A surface mounted step light is often used where recessing a garden light is difficult, expensive or impractical; it is usually confined to lighting across the treads of 2 or 3 steps. As these surface mount steplights are generally 12v and easily installed, they are often also used for other lighting jobs, such as lighting from under a seat or across a wall or step riser and lighting around the edge of patios. Hooded types such as PILOT conceal the light source from view
A recessed steplight is a light set into a wall or flanking structure and whose role is usually confined to lighting 2 or 3 steps. A rule of thumb is to first choose the group of 2 or 3 steps to be lit by each light, then draw a line across from the top of the tread of the upper step and upward from the front of the riser of the lowest step; the correct lighting position will be forward and above where these two lines meet if unshadowed lighting of both treads and risers is to be achieved. They are usually 12v units as MR16 halogen lamps have permitted development of compact sizes. Recessed steplights with eyelid hoods hide upward glare if you are walking alongside them, but don’t use recessed steplights facing the house, the conservatory or the patio even if you have kept the lamp wattage low (or used an led lamp) and incorporated a frosted lens to diffuse its appearance.
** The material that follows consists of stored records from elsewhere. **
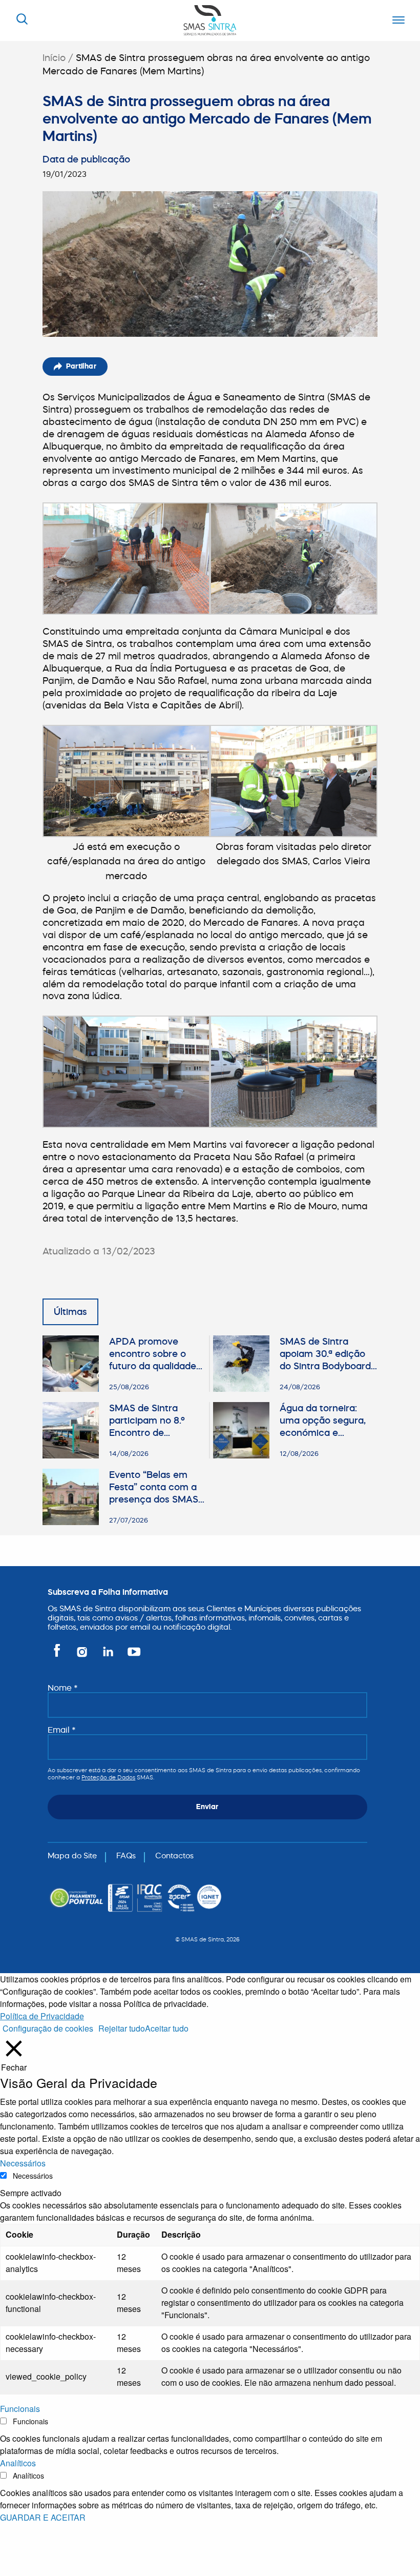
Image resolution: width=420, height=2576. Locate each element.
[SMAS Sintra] (209, 19)
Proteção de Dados (108, 1777)
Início (54, 58)
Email (62, 1729)
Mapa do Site (72, 1855)
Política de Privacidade (42, 2016)
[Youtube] (132, 1656)
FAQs (126, 1855)
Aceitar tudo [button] (166, 2028)
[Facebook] (59, 1656)
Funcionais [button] (20, 2409)
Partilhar (81, 366)
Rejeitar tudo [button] (121, 2028)
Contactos (174, 1855)
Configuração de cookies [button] (48, 2028)
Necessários (33, 2176)
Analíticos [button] (18, 2463)
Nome (63, 1687)
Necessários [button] (23, 2163)
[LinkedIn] (109, 1656)
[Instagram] (83, 1656)
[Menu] (396, 20)
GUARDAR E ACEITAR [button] (43, 2517)
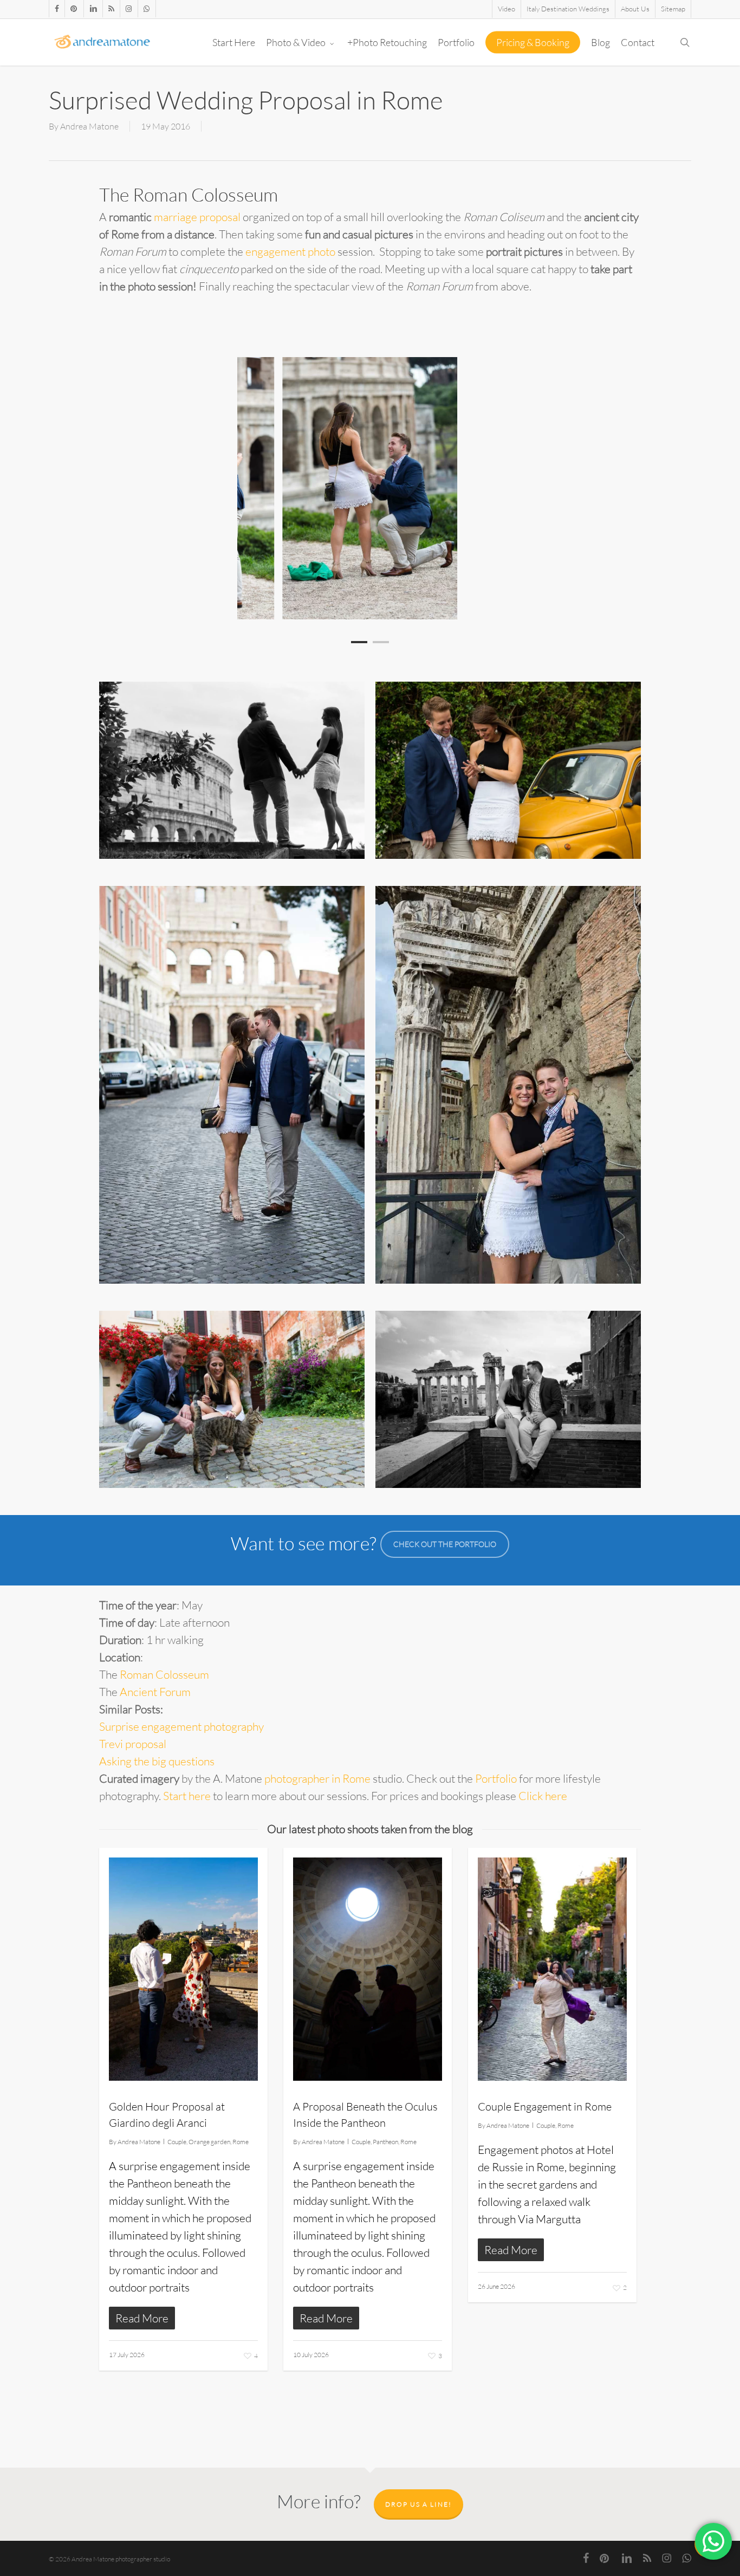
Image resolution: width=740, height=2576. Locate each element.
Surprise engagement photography (181, 1726)
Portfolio (496, 1778)
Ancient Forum (155, 1692)
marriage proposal (197, 217)
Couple (176, 2142)
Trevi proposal (132, 1744)
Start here (187, 1796)
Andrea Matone (89, 126)
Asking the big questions (157, 1761)
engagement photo (290, 251)
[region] (370, 488)
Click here (542, 1796)
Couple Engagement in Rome (545, 2106)
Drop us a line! (418, 2504)
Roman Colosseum (164, 1674)
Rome (240, 2142)
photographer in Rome (317, 1778)
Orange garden (209, 2142)
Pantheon (385, 2142)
Smoothie range, named for the absence of visible fixings, includes models with plain rim and eyelid models. Where there are no flanking walls, then lights in risers may be the only alternative, in which case they should be shielded or not be so bright as to disorientate a person climbing the steps. Small recessed l.e.d lights such as Navigator Minor are one approach: The Navigator range includes Navigator Eye which combines an eyelid hood, a 1w led light source and a very compact size into one steplight design – this is ideal where the flanking wall or board at the side of the step is too low for conventional steplights, so “grazing” across each tread with a small fitting is one of the few options available.